But leave it to the insufferable cocksuckers at the Indepedent to find something deeply sinister about these comments, as if Gosling is keeping Mendes as his pregnant stationary Queen Bee, locked away at home with the drones so he can further his career as a sad-eyed leading man.

The lovely actress voiced her adoration for the moment on Instagram, subtly captioning a photo of the couple on the red carpet as “obviously not (her) favorite moment of the night.”

And finally, we have the moment everybody’s talking about, the not-so-subtly cringe speech given by a clearly-dying Meryl Streep. In possibly the worst acting job of her career, Streep decided to victimize everyone in the room at the expense of God Emperor Trump. While she never mentioned him by name, she proceeded to brazenly hijack Hugh Laurie‘s well-placed joke about “Hollywood”, “Foreign”, and “Press” being dirty words right now, claim that celebrities and superstars were the real victims of the Trump Administration (that hasn’t yet started), passionately condescend to the vast majority of American sports-fans, patronizingly highlight the importance of Movies and Television over all other arts, and reignite the flames of intellectual dishonesty over the 2015 supposed mocking of a New York Times reporter’s tiny T-Rex arm.

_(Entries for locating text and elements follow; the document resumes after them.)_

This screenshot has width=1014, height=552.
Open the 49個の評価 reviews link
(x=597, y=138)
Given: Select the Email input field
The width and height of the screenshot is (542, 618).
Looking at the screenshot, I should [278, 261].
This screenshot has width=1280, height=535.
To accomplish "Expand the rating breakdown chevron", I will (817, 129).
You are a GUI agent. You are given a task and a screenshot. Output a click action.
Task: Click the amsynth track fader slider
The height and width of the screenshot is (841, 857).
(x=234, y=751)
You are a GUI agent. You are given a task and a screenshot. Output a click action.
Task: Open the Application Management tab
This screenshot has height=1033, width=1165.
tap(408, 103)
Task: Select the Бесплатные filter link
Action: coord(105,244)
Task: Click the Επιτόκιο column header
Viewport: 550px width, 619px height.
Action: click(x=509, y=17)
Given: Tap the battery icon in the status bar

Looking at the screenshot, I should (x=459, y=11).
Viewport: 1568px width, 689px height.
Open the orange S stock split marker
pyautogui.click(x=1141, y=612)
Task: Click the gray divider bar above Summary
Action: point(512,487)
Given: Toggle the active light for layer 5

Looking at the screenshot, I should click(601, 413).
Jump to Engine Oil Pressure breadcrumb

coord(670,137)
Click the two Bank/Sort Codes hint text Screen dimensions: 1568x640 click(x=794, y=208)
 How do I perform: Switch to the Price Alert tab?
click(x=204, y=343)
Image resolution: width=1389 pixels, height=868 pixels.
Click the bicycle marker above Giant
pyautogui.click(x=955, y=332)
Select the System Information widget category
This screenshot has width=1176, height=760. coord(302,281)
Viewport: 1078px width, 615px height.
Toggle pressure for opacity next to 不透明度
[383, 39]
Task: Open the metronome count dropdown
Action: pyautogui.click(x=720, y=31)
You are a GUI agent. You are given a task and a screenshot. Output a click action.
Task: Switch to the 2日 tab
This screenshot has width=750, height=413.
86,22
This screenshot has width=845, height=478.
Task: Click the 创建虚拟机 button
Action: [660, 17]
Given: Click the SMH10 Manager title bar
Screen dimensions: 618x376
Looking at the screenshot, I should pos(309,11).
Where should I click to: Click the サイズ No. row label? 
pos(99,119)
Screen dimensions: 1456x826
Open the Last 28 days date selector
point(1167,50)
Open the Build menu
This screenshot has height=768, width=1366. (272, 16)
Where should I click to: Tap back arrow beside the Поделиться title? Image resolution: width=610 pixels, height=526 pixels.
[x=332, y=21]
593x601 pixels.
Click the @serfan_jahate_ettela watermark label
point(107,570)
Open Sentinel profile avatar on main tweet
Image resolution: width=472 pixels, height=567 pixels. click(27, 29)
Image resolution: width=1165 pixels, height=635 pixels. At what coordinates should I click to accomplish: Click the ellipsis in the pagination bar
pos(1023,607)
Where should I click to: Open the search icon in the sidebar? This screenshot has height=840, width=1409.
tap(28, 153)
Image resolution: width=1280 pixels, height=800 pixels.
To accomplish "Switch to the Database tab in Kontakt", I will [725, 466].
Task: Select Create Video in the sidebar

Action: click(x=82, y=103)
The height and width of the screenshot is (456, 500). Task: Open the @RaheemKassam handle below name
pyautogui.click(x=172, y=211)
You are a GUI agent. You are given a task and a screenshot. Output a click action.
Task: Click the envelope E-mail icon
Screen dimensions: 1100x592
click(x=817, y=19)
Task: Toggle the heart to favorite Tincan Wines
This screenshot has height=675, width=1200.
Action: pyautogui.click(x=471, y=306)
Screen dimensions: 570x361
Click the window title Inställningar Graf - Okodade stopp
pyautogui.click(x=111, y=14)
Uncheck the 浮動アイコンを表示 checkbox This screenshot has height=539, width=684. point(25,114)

When she angrily refuted a claim made by no-one ever that mixed martial arts is not part of “the arts”; when she asserted that an award-winning writer for one of America’s most powerful editorial rags “lacks the capacity to fight back” as if he’s mentally retarded, Streep cemented her place as an out-of-it old woman, desperately clinging to over a year worth of insufficient celebrity scare-tactics while Mel Gibson and Vince Vaughn looked on–as we all did–with eyes rolling back in their skulls.